= Yingying Fan =

American statistician and professor

Yingying Fan is a Chinese-American statistician and Centennial Chair in Business Administration and Professor in Data Sciences and Operations Department of the Marshall School of Business at the University of Southern California. She is currently the Associate Dean for the PhD Program at USC Marshall.
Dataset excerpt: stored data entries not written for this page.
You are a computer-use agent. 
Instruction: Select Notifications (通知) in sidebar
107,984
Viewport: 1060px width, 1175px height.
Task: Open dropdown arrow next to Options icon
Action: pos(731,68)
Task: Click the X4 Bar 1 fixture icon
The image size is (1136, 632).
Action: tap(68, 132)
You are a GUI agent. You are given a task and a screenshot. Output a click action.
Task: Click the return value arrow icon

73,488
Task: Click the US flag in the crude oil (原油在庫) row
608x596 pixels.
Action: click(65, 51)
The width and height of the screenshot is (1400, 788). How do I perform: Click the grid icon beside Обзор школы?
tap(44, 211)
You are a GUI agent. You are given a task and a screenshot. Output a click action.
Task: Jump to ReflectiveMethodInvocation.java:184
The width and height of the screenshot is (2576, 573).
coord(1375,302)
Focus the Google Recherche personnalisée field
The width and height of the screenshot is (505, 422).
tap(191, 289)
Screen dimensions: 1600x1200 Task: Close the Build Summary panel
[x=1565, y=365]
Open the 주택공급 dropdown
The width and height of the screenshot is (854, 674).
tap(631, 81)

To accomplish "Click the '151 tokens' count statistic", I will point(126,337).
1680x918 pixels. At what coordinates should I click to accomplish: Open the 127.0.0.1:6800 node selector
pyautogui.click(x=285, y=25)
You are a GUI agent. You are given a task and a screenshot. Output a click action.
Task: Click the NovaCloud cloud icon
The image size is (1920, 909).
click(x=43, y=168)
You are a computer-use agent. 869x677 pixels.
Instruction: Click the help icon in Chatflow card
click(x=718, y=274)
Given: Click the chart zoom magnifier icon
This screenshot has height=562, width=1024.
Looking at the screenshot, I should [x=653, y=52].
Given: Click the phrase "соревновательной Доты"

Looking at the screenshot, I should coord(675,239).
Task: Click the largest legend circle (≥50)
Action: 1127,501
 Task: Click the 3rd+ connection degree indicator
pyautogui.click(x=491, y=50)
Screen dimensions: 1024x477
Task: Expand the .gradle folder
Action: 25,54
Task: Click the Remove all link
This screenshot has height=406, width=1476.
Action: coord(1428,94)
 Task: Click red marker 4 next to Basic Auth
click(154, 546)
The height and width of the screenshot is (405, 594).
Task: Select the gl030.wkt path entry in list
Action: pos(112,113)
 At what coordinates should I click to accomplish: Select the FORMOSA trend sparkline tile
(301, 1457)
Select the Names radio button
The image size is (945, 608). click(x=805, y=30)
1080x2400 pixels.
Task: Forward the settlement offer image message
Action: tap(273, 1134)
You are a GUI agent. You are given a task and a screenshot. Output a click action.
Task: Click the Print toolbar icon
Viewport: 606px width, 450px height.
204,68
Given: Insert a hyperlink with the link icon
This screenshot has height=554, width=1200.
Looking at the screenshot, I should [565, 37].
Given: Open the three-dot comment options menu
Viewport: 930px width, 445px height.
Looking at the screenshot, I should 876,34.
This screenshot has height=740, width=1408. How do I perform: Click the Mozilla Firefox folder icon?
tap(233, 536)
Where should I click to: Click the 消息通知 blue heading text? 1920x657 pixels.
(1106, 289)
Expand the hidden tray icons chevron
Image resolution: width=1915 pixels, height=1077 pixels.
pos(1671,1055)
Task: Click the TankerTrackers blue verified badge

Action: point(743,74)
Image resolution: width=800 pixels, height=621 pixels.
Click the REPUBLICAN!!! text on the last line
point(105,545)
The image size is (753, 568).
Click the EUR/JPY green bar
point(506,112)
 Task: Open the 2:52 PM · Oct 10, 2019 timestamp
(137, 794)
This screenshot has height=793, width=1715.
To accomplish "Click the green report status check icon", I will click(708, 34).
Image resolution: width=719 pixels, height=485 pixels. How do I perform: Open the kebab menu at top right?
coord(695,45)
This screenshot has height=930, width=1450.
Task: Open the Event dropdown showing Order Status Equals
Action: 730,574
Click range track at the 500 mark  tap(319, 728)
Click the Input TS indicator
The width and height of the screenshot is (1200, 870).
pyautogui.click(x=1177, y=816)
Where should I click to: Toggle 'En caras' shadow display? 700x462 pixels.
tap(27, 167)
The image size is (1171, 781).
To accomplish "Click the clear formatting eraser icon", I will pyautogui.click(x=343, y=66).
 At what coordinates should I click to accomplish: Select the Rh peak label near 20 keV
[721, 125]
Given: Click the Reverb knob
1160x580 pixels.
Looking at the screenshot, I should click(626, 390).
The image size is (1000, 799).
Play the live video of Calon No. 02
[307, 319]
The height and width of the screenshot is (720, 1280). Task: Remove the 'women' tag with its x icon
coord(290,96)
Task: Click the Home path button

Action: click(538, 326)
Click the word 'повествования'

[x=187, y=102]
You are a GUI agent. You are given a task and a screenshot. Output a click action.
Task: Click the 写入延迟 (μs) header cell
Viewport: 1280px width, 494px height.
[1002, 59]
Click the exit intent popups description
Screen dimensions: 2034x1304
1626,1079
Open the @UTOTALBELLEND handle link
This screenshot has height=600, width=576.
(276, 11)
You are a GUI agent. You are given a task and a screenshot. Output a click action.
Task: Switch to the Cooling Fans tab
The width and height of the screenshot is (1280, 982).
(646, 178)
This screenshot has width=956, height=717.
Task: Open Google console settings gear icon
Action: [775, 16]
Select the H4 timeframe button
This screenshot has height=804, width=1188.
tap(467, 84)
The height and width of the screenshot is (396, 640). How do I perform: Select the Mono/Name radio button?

She also holds joint appointments at the USC Dana and David Dornsife College of Letters, Arts and Sciences, and Keck Medicine of USC. Her contributions to statistics and data science were recognized by the Royal Statistical Society Guy Medal in Bronze in 2017 and the Institute of Mathematical Statistics Medallion Lecture in 2023. She was elected Fellow of American Statistical Association in 2019 and Fellow of Institute of Mathematical Statistics for seminal contributions to high-dimensional inference, variable selection, classification, networks, and nonparametric methodology, particularly in the field of financial econometrics, and for conscientious professional service in 2020. She was also elected Fellow of Asia-Pacific Artificial Intelligence Association in 2024.

Fan, along with her collaborators, has developed some popular statistical and data science tools including the generalized information criterion (GIC), the model-X knockoffs (MXK), the deep learning inference using knockoffs (DeepLINK), and the statistical inference on membership profiles in large networks (SIMPLE), as well as some fundamental asymptotic theory for high-dimensional random forests and the eigenvectors of large random matrices.

Some of her representative publications include:

- Fan, Y., Gao, L. and Lv, J. (2025). ARK: robust knockoffs inference with coupling. The Annals of Statistics 53, 749-773.
- Chi, C.-M., Vossler, P., Fan, Y. and Lv, J. (2022). Asymptotic properties of high-dimensional random forests. The Annals of Statistics 50, 3415-3438.
- Fan, J., Fan, Y., Han, X. and Lv, J. (2022). SIMPLE: statistical inference on membership profiles in large networks. Journal of the Royal Statistical Society Series B 84, 630-653.
- Zhu, Z., Fan, Y., Kong, Y., Lv, J. and Sun, F. (2021). DeepLINK: deep learning inference using knockoffs with applications to genomics. Proceedings of the National Academy of Sciences of the United States of America 118, e2104683118.
- Candès, E. J., Fan, Y., Janson, L. and Lv, J. (2018). Panning for gold: 'model-X' knockoffs for high dimensional controlled variable selection. Journal of the Royal Statistical Society Series B 80, 551-577.
- Fan, Y. and Tang, C. (2013). Tuning parameter selection in high dimensional penalized likelihood. Journal of the Royal Statistical Society Series B 75, 531-552.

She currently co-edits the Journal of Business & Economic Statistics. In addition, she serves as the IMS editor of Statistics Surveys as well as the IMS-CUP coordinating editor for the IMS-Cambridge University Press Textbooks/Monographs Series.